I am currently studying English and French at University and I cannot count how many times I have heard the refrain, ‘What’s the point in a language? Everybody speaks English anyway’. It is the question all language learners hate. It is the question which leads us into an eternal despair. It is the question which at times can be impossible to answer, whether due to time constraints or to the inability sometimes of speech to form a cohesive sentence.  This widespread opinion is clearly demonstrated in the disinterest of students to continue with languages past GCSE, a disinterest which is highlighted nearly yearly by the media.

According to the finding of the British Council in the article Languages for the Future published in 2013, only 3.8 per cent of all A-level entries are for languages, and even fewer students are deciding to take their study of languages to degree level.  The education of languages has come under criticism and increased pressure due to these rather depressing statistics.  However, ultimately these statistics are not a surprise. I have witnessed a general distaste and ambivalence toward language learning from my peers. Who knows why such ambivalence exists, perhaps it is the education system, perhaps not. In this article I am not going to look at the reasons for why these ideas about language learning exist, instead I am going to give my final defence on the point of languages, explaining why the excuse ‘everybody speaks English anyway’ is not good enough.

As a population, evidently we don’t value the process of learning other languages because of the misplaced belief that it will have no purpose. Unfortunately, this attitude has an impact upon the UK.  A 2013 survey of business by the Confederation of British Industry found that only 36 per cent were satisfied with their employees language skills. The same report by the British council also discussed the impact of the UK’s deficiency in language as detrimental to their trading relationships.

These statistics for British business are obviously concerning, but these economic worries are not the only reason in my opinion why the population as a whole should be stirred.
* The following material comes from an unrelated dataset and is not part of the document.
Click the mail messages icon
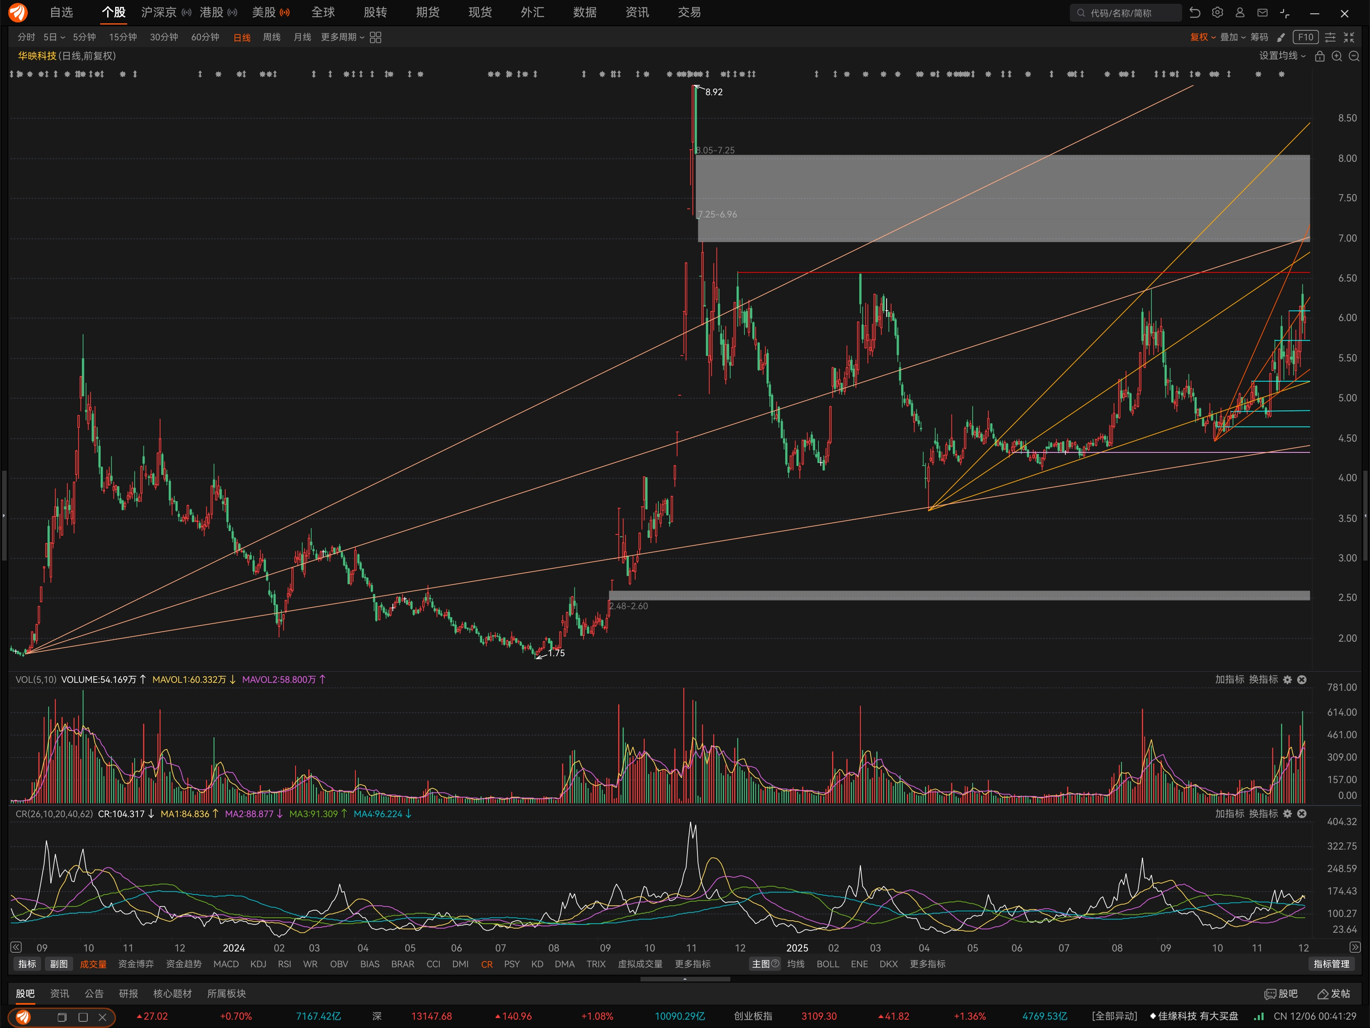1262,12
The cultural and personal ramifications of a deficiency in language are great. On a cultural level, language at its core is intrinsic to someone’s identity, and ultimately Britain’s education system and Britain as a whole should take some responsibility in supporting the preservation of language and move away from the ambivalence which has previously been encouraged.

However, the most important aspect of language and ultimately its true function and purpose  is that  it is a way to make connections with people. Nelson Mandela once said: ‘If you talk to man in a language he understands, that goes to his head. If you talk to him in his own language then it goes to his heart’. This insightful comment for me portrays the main reason why it is essential to study language. If the interactive side of language was emphasised more within the curriculum, I feel more students would be inclined to study languages further in their education.
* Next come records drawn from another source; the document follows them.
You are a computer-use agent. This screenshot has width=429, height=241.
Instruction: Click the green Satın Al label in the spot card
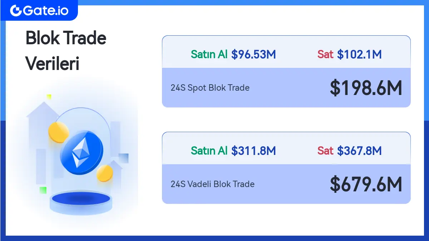click(x=209, y=54)
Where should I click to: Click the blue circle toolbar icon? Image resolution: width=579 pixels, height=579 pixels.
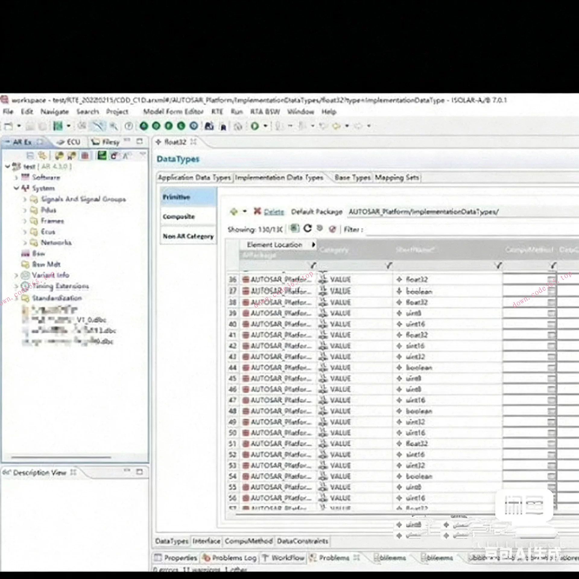[194, 126]
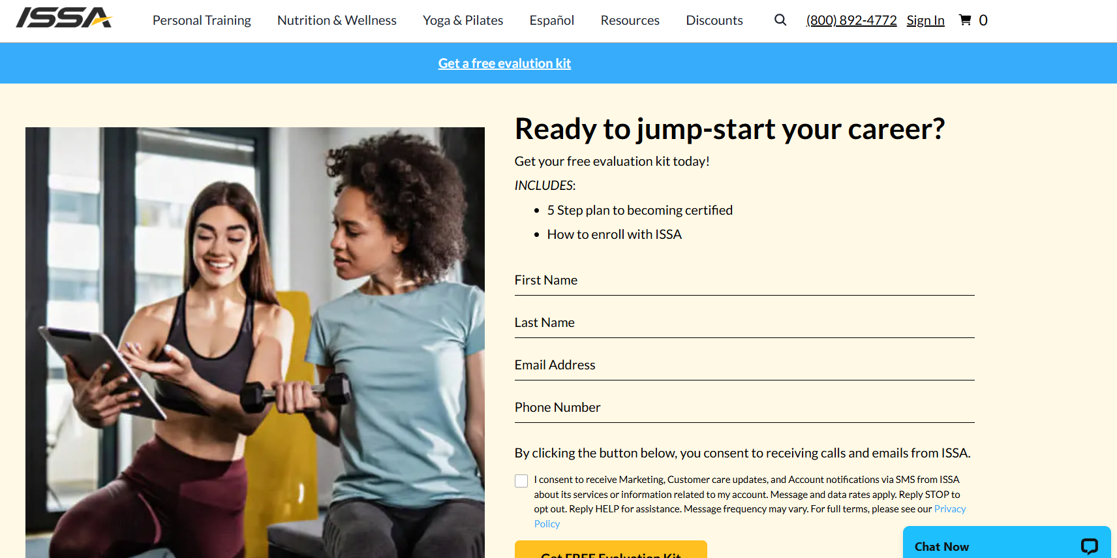Select the Phone Number field
The height and width of the screenshot is (558, 1117).
(744, 408)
It is only through the exchange of language that friendships can be formed, and with the world we live in becoming increasingly more international, and with improved technology, it means making connections with people from all around the world has never been easier. In the twenty-first century, the lines of friendship no longer have to be defined by place, but they could be defined by the languages you are able to speak.  I look at the friends I have made, the different people I have met and the different stories I have heard, all because I studied another language. I know when all is said and done that those experiences, those memories and those individuals are the point of language learning.

This purpose is not always clear when I am revising grammar or I make the same pronunciation mistake for the umpteenth time, but it’s what motivates me to continue to learn.  At the end of the day, people who only know one language will not have these same experiences and that is why the statistics about language education in the UK are not only saddening, but in reality rather tragic.